══ Material for this task ══

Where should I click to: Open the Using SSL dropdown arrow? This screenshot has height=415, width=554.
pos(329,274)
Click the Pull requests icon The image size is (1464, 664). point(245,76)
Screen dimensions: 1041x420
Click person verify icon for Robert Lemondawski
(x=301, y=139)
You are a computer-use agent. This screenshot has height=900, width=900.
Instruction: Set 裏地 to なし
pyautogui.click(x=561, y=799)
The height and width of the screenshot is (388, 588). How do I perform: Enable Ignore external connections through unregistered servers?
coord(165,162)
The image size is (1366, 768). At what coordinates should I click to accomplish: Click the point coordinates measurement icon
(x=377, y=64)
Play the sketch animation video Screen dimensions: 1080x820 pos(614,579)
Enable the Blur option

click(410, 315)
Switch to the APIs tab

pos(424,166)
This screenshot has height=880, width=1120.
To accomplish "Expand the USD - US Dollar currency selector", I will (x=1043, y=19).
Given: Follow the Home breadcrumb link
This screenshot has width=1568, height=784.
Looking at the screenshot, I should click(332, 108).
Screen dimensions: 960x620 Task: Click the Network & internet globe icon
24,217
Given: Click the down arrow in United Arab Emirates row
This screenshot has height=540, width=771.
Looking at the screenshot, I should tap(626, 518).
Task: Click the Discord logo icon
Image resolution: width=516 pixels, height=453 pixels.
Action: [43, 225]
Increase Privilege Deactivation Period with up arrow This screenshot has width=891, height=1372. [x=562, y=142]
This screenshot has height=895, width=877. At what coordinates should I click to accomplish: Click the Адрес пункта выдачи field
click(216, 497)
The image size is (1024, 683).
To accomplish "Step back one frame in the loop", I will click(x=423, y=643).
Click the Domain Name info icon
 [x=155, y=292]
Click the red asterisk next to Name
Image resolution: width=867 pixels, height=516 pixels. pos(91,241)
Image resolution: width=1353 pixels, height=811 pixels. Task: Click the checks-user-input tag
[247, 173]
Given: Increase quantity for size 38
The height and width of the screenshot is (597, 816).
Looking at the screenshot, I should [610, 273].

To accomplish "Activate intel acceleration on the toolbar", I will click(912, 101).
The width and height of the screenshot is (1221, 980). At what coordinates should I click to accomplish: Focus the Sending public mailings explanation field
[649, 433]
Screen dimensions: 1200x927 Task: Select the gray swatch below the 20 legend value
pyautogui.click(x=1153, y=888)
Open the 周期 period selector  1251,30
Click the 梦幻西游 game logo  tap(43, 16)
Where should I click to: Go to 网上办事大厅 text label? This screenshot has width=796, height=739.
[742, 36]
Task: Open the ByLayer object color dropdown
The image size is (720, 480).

═══

• _What you will do_
Put into a numbered list the lines of the entries above, starting at the line that contains "Screen dimensions: 960x620" and ending at the line that contains "Looking at the screenshot, I should [610, 273].". Omit any blank lines.

• _Finished answer_
1. Screen dimensions: 960x620 Task: Click the Network & internet globe icon
2. 24,217
3. Given: Click the down arrow in United Arab Emirates row
4. This screenshot has height=540, width=771.
5. Looking at the screenshot, I should tap(626, 518).
6. Task: Click the Discord logo icon
7. Image resolution: width=516 pixels, height=453 pixels.
8. Action: [43, 225]
9. Increase Privilege Deactivation Period with up arrow This screenshot has width=891, height=1372. [x=562, y=142]
10. This screenshot has height=895, width=877. At what coordinates should I click to accomplish: Click the Адрес пункта выдачи field
11. click(216, 497)
12. The image size is (1024, 683).
13. To accomplish "Step back one frame in the loop", I will click(x=423, y=643).
14. Click the Domain Name info icon
15.  [x=155, y=292]
16. Click the red asterisk next to Name
17. Image resolution: width=867 pixels, height=516 pixels. pos(91,241)
18. Image resolution: width=1353 pixels, height=811 pixels. Task: Click the checks-user-input tag
19. [247, 173]
20. Given: Increase quantity for size 38
21. The height and width of the screenshot is (597, 816).
22. Looking at the screenshot, I should [610, 273].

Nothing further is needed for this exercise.